A doctor in Fairfield County will spend time behind bars after admitting to her role in a pair of schemes to defraud Medicaid out of more than $2.5 million.
Juliet Jacob, formerly of Bridgeport, was sentenced to one year and a day in prison after she pleaded guilty in Bridgeport District Court to one count of health care fraud stemming from a scheme that lasted several years last year. She must also pay a total of $2,711,173 in restitution connected to the schemes.
Beginning in January 2012, Jacob and another person operated Traditional Development and Training and It Takes A Promise in Bridgeport. Their businesses provided social and psychotherapy services to patients in Fairfield County.

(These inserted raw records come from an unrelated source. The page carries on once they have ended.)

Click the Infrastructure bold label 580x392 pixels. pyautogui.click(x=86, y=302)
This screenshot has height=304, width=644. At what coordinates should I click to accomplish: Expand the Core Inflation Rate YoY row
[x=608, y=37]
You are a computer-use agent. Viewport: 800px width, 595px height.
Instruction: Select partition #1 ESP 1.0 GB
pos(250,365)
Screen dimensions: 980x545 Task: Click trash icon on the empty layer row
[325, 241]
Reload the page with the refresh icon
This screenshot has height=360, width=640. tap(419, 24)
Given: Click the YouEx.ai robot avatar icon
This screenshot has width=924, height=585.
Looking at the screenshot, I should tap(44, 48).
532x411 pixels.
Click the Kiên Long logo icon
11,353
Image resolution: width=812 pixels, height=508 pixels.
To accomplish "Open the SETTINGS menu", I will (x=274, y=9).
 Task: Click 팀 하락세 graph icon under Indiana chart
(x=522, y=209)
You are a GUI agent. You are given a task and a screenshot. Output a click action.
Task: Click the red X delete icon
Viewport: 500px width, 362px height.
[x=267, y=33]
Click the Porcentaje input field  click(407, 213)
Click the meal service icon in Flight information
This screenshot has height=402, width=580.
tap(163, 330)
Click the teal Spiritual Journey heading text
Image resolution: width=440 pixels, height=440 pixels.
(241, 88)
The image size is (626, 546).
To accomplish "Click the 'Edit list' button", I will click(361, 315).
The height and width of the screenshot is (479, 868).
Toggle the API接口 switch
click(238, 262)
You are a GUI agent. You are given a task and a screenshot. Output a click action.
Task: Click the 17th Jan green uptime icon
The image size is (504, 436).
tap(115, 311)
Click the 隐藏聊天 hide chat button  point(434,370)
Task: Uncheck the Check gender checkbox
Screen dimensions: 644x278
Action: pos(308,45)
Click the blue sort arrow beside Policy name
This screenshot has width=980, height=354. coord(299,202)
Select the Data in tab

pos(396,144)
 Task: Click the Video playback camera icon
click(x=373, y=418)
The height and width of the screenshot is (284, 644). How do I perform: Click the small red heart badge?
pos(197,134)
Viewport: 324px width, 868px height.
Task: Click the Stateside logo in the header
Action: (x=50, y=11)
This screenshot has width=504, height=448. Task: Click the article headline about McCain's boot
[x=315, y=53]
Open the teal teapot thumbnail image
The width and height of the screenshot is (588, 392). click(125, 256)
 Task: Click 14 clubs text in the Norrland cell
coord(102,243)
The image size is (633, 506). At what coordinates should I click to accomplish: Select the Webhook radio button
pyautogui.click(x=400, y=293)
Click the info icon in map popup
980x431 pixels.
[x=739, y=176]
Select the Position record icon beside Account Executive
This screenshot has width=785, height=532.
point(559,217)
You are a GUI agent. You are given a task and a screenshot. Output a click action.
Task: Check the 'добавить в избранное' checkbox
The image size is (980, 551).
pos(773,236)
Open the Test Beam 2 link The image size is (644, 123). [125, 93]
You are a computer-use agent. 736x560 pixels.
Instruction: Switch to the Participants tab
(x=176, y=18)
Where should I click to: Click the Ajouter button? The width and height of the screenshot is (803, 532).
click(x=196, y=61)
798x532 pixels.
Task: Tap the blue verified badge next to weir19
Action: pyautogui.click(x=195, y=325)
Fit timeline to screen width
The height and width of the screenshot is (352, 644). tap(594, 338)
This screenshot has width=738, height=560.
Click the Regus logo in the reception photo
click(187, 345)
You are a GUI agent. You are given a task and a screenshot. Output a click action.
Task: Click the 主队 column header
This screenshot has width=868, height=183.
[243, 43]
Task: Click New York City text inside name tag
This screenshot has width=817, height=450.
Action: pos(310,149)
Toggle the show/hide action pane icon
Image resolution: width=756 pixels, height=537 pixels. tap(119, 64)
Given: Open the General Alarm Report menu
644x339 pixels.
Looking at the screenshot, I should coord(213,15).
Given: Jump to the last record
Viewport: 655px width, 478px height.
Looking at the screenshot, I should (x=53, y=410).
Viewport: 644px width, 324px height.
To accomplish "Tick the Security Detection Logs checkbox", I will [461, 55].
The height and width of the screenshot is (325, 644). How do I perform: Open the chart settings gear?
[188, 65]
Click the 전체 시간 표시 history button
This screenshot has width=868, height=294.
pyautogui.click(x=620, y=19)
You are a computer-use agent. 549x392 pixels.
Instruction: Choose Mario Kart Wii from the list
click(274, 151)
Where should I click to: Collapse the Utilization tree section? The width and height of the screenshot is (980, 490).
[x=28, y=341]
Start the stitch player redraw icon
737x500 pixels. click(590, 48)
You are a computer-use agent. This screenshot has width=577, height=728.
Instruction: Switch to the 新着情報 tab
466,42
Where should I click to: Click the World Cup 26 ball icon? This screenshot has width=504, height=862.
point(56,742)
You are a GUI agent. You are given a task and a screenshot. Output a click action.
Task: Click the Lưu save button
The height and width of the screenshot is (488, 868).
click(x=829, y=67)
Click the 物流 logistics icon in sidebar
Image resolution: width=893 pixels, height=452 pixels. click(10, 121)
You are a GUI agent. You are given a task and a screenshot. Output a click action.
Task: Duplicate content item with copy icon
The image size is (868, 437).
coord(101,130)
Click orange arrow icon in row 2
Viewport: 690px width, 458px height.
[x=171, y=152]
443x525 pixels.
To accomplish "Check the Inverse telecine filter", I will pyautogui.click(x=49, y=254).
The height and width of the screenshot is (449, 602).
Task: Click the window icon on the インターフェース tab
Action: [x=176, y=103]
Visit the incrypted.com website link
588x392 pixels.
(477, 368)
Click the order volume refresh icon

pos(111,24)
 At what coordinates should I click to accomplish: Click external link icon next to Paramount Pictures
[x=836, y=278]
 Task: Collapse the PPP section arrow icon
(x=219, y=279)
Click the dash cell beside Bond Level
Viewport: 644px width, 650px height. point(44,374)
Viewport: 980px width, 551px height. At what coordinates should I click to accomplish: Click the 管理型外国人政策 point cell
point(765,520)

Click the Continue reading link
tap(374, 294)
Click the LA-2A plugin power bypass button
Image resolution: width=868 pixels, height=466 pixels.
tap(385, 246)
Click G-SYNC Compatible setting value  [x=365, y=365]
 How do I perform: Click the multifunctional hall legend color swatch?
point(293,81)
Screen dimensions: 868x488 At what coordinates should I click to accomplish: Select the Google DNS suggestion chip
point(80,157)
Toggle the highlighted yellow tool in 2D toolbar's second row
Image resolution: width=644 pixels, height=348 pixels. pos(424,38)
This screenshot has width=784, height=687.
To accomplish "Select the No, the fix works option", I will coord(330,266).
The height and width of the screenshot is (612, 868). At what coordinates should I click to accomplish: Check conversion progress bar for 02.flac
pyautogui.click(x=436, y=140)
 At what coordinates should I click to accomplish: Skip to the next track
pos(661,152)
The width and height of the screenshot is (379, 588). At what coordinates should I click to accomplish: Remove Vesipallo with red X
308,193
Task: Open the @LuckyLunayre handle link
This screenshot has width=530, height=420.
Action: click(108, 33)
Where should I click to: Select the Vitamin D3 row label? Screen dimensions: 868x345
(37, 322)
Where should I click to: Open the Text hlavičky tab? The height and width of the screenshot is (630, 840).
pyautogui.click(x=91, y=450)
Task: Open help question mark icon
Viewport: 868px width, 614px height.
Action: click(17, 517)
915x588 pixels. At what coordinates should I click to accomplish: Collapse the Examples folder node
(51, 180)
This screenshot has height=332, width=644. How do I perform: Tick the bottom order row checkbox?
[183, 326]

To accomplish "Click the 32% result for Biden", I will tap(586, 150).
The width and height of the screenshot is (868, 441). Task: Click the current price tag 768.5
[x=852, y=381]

Jacob admitted to using those companies to bill Medicaid for psychotherapy services that were never provided.
According to U.S. Attorney John Durham, as part of the scheme, Jacob and the other individual used the Medicaid provider numbers of two licensed health care providers who had neither rendered nor supervised any of the psychotherapy services that Jacob and the other individual billed to Medicaid.
In total, the scheme defrauded Medicaid of an estimated $2.5 million.
As part of her guilty plea, Jacob also admitted to her role in a separate scheme in 2010 and 2011, when she conspired with Ronnette Brown and Beverly Coker to defraud Medicaid of more than $214,000 by fraudulently billing for psychotherapy services that were not provided.
“Today’s sentencing is the final step in a five-year investigation that resulted in convictions of eight individuals involved in three separate but related schemes to defraud Medicaid of over six million dollars,” Durham said. “These convictions demonstrate the combined efforts of Connecticut’s federal and state criminal and civil law enforcement agencies, working closely with the Connecticut Department of Social Services, to identify, investigate, and prosecute individuals who commit Medicaid fraud. We will continue to vigilantly protect the federal and state dollars that support these vital health care services.”
On May 26, 2017, a jury found Brown guilty of 23 counts of health care fraud and one count of conspiracy to commit health care fraud, stemming from these schemes.
On April 19 last year, Brown was sentenced to 48 months of imprisonment and ordered her to pay $2,033,962 in restitution. Coker pleaded guilty to one count of health care fraud and, on May 8, was sentenced to five years of probation and restitution of $214,555.
Three others have been implicated in the scheme and convicted of health care fraud offenses. The investigation into the Medicaid scam is ongoing.
“This is yet another example of what can be accomplished when agencies at levels of government work in collaboration to achieve their common goal,” Chief State’s Attorney Kevin Kane said. “All of these agencies worked tirelessly over several years to assure that waste, fraud and abuse in our Medicaid program is uncovered and those responsible are punished accordingly.
Jacob remains released on $25,000 bond. She is scheduled to report to prison on Sept. 20.
“We will not tolerate criminals stealing precious dollars from our federal health care programs,” Phillip Coyne, Special Agent in Charge for the U.S. Department of Health and Human Services Office of Inspector General added. “Today’s sentence shows our commitment to working with our state and federal law enforcement partners to swiftly investigate these fraud schemes and bring criminals to justice.”